YOUR OBJECTIVE:
Your task is to reproduce exactly the lines from the one containing "The image size is (848, 442)." through the last line below, both ends included, and nothing else, with no pictures.

----- DATA FOR REVIEW

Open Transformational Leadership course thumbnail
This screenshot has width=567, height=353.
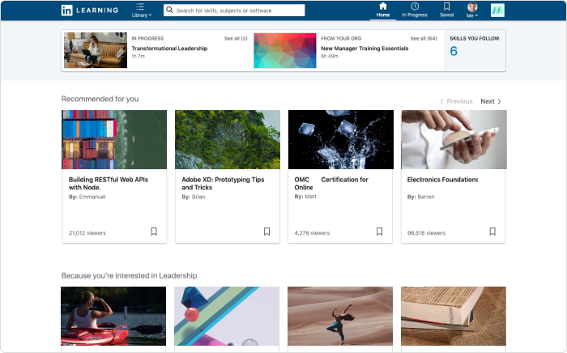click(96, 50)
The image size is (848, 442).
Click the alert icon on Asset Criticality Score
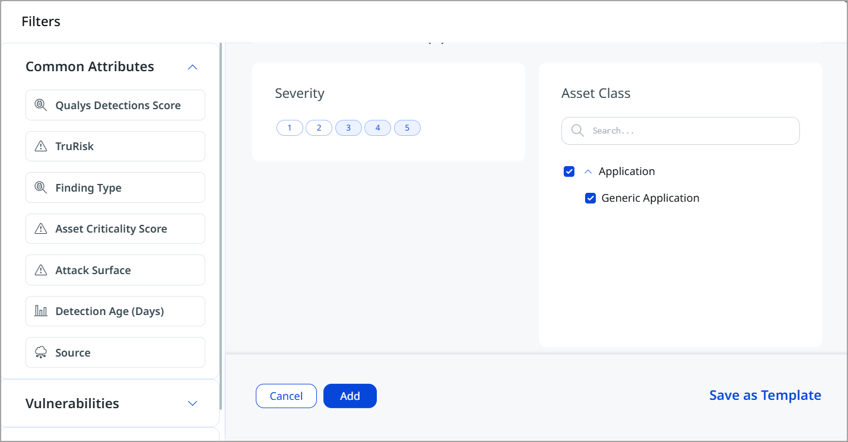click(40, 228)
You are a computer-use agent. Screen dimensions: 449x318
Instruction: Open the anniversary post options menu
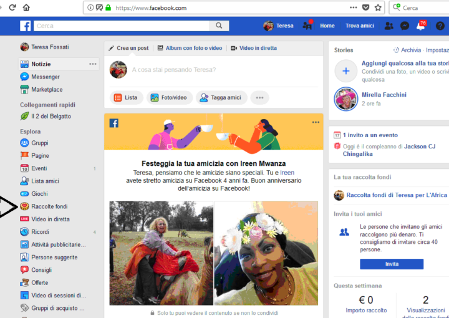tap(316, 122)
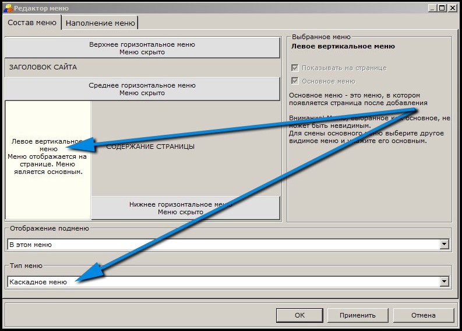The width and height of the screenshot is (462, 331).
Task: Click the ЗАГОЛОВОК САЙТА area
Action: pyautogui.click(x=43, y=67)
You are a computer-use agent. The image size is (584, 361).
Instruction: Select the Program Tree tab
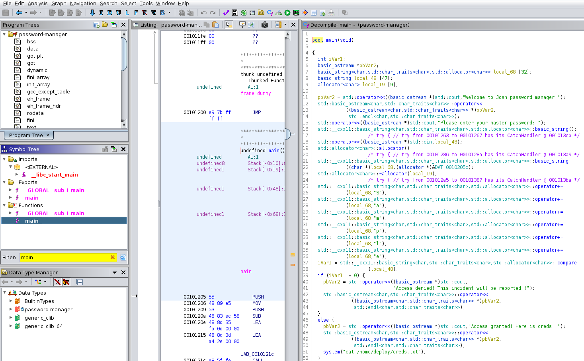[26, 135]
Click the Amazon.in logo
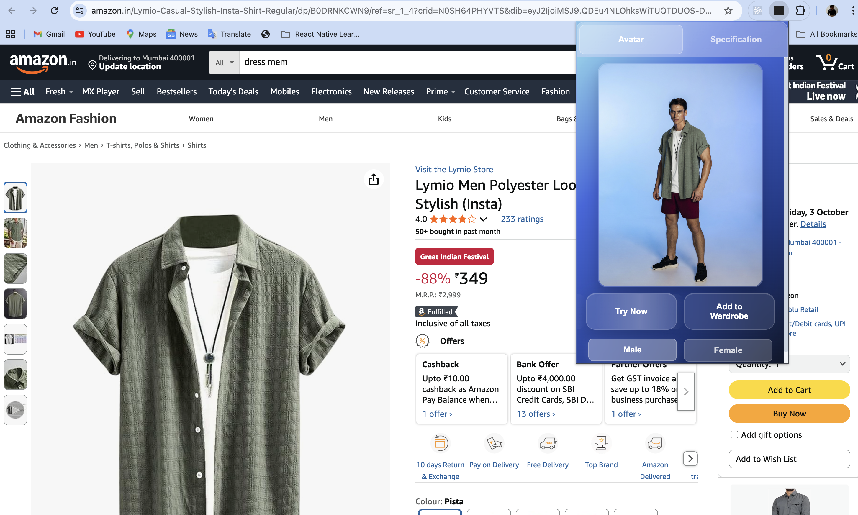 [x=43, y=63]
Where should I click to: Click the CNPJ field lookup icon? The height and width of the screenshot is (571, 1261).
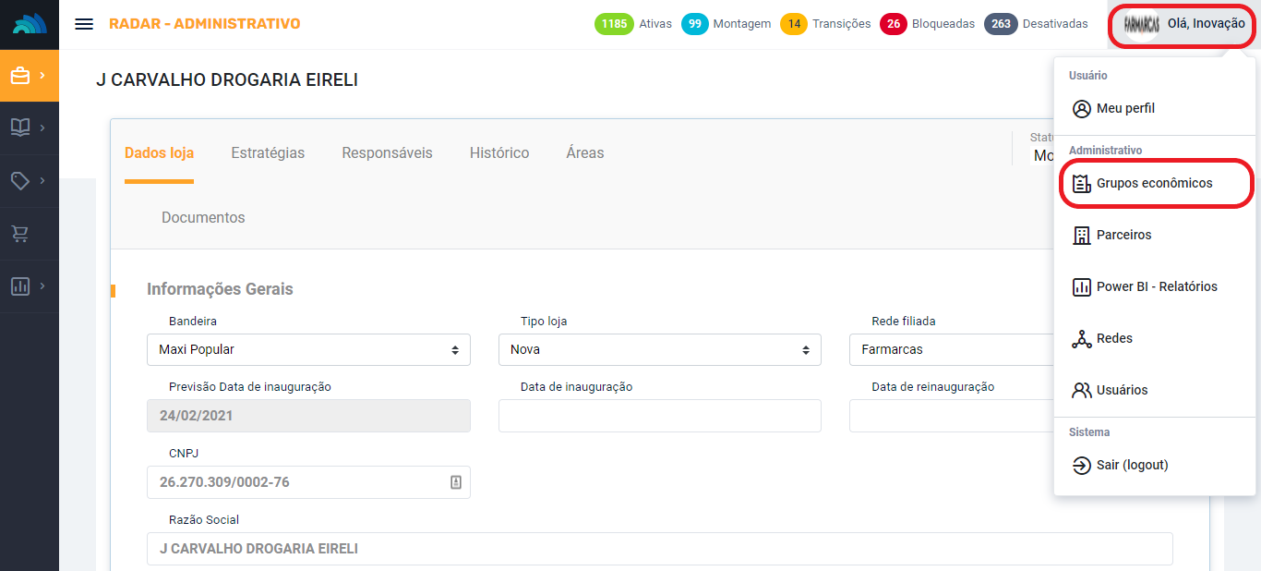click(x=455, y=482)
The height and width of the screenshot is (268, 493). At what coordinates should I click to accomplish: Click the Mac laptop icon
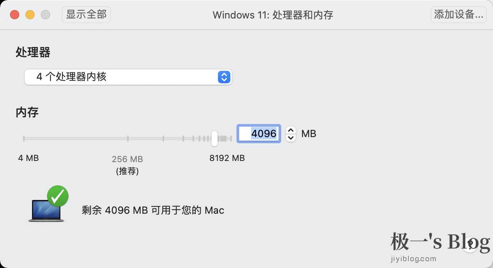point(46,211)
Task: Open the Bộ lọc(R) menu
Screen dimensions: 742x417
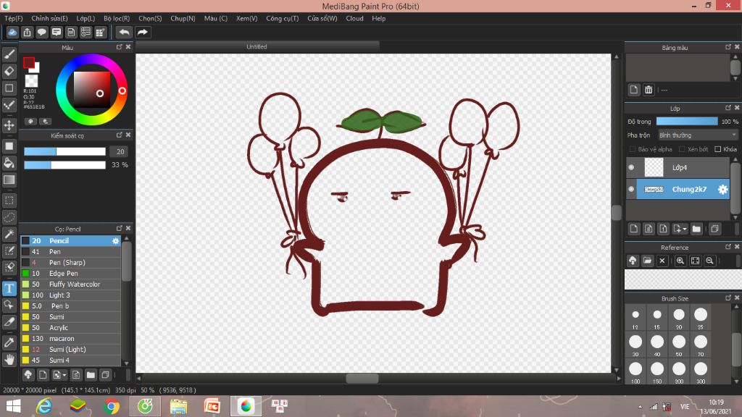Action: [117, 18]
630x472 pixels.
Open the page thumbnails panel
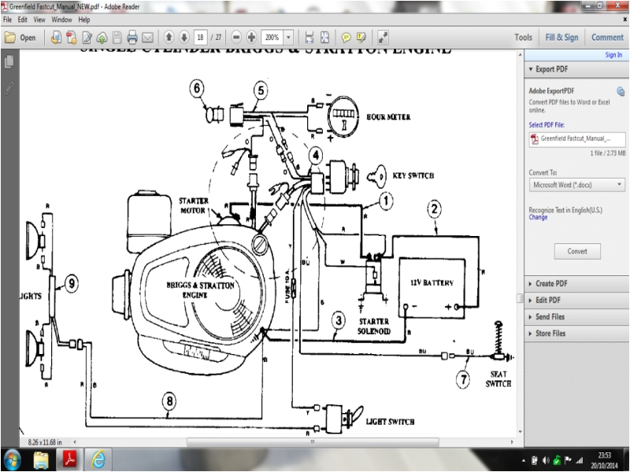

----------

SOLUTION BELOW:
The image size is (848, 442).
Click the alert icon on Asset Criticality Score
click(40, 228)
You are a computer-use agent. Screen dimensions: 449x318
Instruction: Open the anniversary post options menu
tap(316, 122)
The width and height of the screenshot is (462, 331).
Task: Click the ЗАГОЛОВОК САЙТА area
Action: pyautogui.click(x=43, y=67)
You are a computer-use agent. The image size is (584, 361).
Instruction: Select the Program Tree tab
[26, 135]
Click the Amazon.in logo
 [x=43, y=63]
Where should I click to: Click the CNPJ field lookup icon? The height and width of the screenshot is (571, 1261).
click(x=455, y=482)
The height and width of the screenshot is (268, 493). At what coordinates should I click to accomplish: Click the Mac laptop icon
point(46,211)
Task: Open the Bộ lọc(R) menu
Screen dimensions: 742x417
Action: [117, 18]
630x472 pixels.
Open the page thumbnails panel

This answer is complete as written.